## WHAT IS REQUIRED
Can you copy out every one of the records below word for word?

## SUPPLIED INFORMATION
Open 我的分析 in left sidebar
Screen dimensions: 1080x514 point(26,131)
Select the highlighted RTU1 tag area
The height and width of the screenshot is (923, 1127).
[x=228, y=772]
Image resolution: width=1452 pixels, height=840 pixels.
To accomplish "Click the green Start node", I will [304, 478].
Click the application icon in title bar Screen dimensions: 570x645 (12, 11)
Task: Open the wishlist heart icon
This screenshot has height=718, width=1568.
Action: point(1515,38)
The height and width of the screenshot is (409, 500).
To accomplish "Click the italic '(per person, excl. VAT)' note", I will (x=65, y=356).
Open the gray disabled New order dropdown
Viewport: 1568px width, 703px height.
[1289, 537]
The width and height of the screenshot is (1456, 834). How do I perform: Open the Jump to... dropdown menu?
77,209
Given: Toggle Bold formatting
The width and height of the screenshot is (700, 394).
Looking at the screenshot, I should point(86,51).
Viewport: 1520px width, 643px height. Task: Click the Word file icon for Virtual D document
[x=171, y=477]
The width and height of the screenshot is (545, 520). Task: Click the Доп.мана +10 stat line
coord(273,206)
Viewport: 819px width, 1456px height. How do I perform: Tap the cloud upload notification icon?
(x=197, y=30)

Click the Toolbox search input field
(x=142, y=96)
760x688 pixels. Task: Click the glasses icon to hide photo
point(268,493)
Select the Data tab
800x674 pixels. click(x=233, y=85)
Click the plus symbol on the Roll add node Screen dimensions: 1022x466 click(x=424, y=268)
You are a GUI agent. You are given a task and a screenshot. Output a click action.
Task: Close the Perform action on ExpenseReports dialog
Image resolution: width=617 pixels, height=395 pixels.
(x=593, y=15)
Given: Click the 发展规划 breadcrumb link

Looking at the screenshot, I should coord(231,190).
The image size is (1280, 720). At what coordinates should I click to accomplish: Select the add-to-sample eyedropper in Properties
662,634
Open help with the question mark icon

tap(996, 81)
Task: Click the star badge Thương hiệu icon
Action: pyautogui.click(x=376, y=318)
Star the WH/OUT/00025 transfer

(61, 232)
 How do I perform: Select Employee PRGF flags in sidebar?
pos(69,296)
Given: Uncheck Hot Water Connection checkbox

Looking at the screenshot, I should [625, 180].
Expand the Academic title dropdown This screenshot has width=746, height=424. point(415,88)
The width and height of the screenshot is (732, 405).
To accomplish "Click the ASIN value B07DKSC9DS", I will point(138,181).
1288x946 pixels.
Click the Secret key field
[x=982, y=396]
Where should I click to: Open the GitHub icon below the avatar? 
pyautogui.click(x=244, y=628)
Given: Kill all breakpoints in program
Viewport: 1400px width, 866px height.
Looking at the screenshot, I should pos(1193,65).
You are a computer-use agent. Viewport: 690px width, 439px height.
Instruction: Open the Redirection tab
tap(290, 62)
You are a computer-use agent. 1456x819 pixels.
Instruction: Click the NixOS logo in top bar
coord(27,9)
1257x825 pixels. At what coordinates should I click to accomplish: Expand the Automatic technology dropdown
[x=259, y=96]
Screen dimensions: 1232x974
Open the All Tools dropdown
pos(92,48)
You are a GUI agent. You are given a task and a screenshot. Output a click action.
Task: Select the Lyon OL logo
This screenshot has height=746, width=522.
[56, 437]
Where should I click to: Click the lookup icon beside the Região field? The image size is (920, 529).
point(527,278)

## ANSWER TO THE EXERCISE
Open 我的分析 in left sidebar
Screen dimensions: 1080x514 point(26,131)
Select the highlighted RTU1 tag area
The height and width of the screenshot is (923, 1127).
[x=228, y=772]
Image resolution: width=1452 pixels, height=840 pixels.
To accomplish "Click the green Start node", I will [304, 478].
Click the application icon in title bar Screen dimensions: 570x645 (12, 11)
Task: Open the wishlist heart icon
This screenshot has height=718, width=1568.
Action: point(1515,38)
The height and width of the screenshot is (409, 500).
To accomplish "Click the italic '(per person, excl. VAT)' note", I will (x=65, y=356).
Open the gray disabled New order dropdown
Viewport: 1568px width, 703px height.
[1289, 537]
The width and height of the screenshot is (1456, 834). How do I perform: Open the Jump to... dropdown menu?
77,209
Given: Toggle Bold formatting
The width and height of the screenshot is (700, 394).
Looking at the screenshot, I should point(86,51).
Viewport: 1520px width, 643px height. Task: Click the Word file icon for Virtual D document
[x=171, y=477]
The width and height of the screenshot is (545, 520). Task: Click the Доп.мана +10 stat line
coord(273,206)
Viewport: 819px width, 1456px height. How do I perform: Tap the cloud upload notification icon?
(x=197, y=30)

Click the Toolbox search input field
(x=142, y=96)
760x688 pixels. Task: Click the glasses icon to hide photo
point(268,493)
Select the Data tab
800x674 pixels. click(x=233, y=85)
Click the plus symbol on the Roll add node Screen dimensions: 1022x466 click(x=424, y=268)
You are a GUI agent. You are given a task and a screenshot. Output a click action.
Task: Close the Perform action on ExpenseReports dialog
Image resolution: width=617 pixels, height=395 pixels.
(x=593, y=15)
Given: Click the 发展规划 breadcrumb link

Looking at the screenshot, I should coord(231,190).
The image size is (1280, 720). At what coordinates should I click to accomplish: Select the add-to-sample eyedropper in Properties
662,634
Open help with the question mark icon

tap(996, 81)
Task: Click the star badge Thương hiệu icon
Action: pyautogui.click(x=376, y=318)
Star the WH/OUT/00025 transfer

(61, 232)
 How do I perform: Select Employee PRGF flags in sidebar?
pos(69,296)
Given: Uncheck Hot Water Connection checkbox

Looking at the screenshot, I should [625, 180].
Expand the Academic title dropdown This screenshot has width=746, height=424. point(415,88)
The width and height of the screenshot is (732, 405).
To accomplish "Click the ASIN value B07DKSC9DS", I will point(138,181).
1288x946 pixels.
Click the Secret key field
[x=982, y=396]
Where should I click to: Open the GitHub icon below the avatar? 
pyautogui.click(x=244, y=628)
Given: Kill all breakpoints in program
Viewport: 1400px width, 866px height.
Looking at the screenshot, I should pos(1193,65).
You are a computer-use agent. Viewport: 690px width, 439px height.
Instruction: Open the Redirection tab
tap(290, 62)
You are a computer-use agent. 1456x819 pixels.
Instruction: Click the NixOS logo in top bar
coord(27,9)
1257x825 pixels. At what coordinates should I click to accomplish: Expand the Automatic technology dropdown
[x=259, y=96]
Screen dimensions: 1232x974
Open the All Tools dropdown
pos(92,48)
You are a GUI agent. You are given a task and a screenshot. Output a click action.
Task: Select the Lyon OL logo
This screenshot has height=746, width=522.
[56, 437]
Where should I click to: Click the lookup icon beside the Região field? The image size is (920, 529).
point(527,278)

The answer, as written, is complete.